WHAT YOU SHOULD DO:
Repeat the entries exactly as they appear.
+++ EXTRACTED MATERIAL +++
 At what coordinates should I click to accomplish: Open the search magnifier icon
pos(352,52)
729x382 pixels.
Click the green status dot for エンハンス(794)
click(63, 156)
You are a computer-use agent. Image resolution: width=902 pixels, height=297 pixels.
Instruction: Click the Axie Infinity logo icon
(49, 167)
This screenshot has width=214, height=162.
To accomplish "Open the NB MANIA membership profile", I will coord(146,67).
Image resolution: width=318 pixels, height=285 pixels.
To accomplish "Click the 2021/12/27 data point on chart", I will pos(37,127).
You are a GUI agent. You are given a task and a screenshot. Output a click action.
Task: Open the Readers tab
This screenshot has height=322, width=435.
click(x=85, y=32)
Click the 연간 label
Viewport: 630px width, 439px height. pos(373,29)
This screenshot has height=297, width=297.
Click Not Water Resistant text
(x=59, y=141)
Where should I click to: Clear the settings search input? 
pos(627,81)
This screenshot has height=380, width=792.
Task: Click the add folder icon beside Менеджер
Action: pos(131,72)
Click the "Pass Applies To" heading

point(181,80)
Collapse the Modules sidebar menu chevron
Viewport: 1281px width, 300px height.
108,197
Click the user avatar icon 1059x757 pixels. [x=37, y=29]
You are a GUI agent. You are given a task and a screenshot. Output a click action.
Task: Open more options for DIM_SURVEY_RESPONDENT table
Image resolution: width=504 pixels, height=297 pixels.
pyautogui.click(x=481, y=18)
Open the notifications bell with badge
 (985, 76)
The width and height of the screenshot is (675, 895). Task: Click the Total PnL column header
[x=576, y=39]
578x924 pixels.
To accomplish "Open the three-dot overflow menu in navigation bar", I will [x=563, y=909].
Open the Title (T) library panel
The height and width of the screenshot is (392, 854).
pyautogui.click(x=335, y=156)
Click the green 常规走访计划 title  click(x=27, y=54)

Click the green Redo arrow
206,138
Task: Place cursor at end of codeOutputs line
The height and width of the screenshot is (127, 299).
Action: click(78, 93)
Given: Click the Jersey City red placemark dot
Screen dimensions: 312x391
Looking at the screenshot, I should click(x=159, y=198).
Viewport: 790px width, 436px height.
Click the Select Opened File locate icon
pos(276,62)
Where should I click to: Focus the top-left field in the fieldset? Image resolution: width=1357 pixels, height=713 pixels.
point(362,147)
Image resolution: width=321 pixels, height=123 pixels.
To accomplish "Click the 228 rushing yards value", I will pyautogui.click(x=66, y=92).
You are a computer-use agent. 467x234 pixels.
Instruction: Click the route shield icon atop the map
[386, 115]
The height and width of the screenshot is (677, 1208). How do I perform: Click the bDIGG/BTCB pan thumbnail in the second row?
+++
OUTPUT FOR THIS TASK:
 At what coordinates should I click to accomplish: Open the search magnifier icon
pos(352,52)
729x382 pixels.
Click the green status dot for エンハンス(794)
click(63, 156)
You are a computer-use agent. Image resolution: width=902 pixels, height=297 pixels.
Instruction: Click the Axie Infinity logo icon
(49, 167)
This screenshot has width=214, height=162.
To accomplish "Open the NB MANIA membership profile", I will coord(146,67).
Image resolution: width=318 pixels, height=285 pixels.
To accomplish "Click the 2021/12/27 data point on chart", I will pos(37,127).
You are a GUI agent. You are given a task and a screenshot. Output a click action.
Task: Open the Readers tab
This screenshot has height=322, width=435.
click(x=85, y=32)
Click the 연간 label
Viewport: 630px width, 439px height. pos(373,29)
This screenshot has height=297, width=297.
Click Not Water Resistant text
(x=59, y=141)
Where should I click to: Clear the settings search input? 
pos(627,81)
This screenshot has height=380, width=792.
Task: Click the add folder icon beside Менеджер
Action: pos(131,72)
Click the "Pass Applies To" heading

point(181,80)
Collapse the Modules sidebar menu chevron
Viewport: 1281px width, 300px height.
108,197
Click the user avatar icon 1059x757 pixels. [x=37, y=29]
You are a GUI agent. You are given a task and a screenshot. Output a click action.
Task: Open more options for DIM_SURVEY_RESPONDENT table
Image resolution: width=504 pixels, height=297 pixels.
pyautogui.click(x=481, y=18)
Open the notifications bell with badge
 (985, 76)
The width and height of the screenshot is (675, 895). Task: Click the Total PnL column header
[x=576, y=39]
578x924 pixels.
To accomplish "Open the three-dot overflow menu in navigation bar", I will [x=563, y=909].
Open the Title (T) library panel
The height and width of the screenshot is (392, 854).
pyautogui.click(x=335, y=156)
Click the green 常规走访计划 title  click(x=27, y=54)

Click the green Redo arrow
206,138
Task: Place cursor at end of codeOutputs line
The height and width of the screenshot is (127, 299).
Action: click(78, 93)
Given: Click the Jersey City red placemark dot
Screen dimensions: 312x391
Looking at the screenshot, I should click(x=159, y=198).
Viewport: 790px width, 436px height.
Click the Select Opened File locate icon
pos(276,62)
Where should I click to: Focus the top-left field in the fieldset? Image resolution: width=1357 pixels, height=713 pixels.
point(362,147)
Image resolution: width=321 pixels, height=123 pixels.
To accomplish "Click the 228 rushing yards value", I will pyautogui.click(x=66, y=92).
You are a computer-use agent. 467x234 pixels.
Instruction: Click the route shield icon atop the map
[386, 115]
The height and width of the screenshot is (677, 1208). How do I perform: Click the bDIGG/BTCB pan thumbnail in the second row?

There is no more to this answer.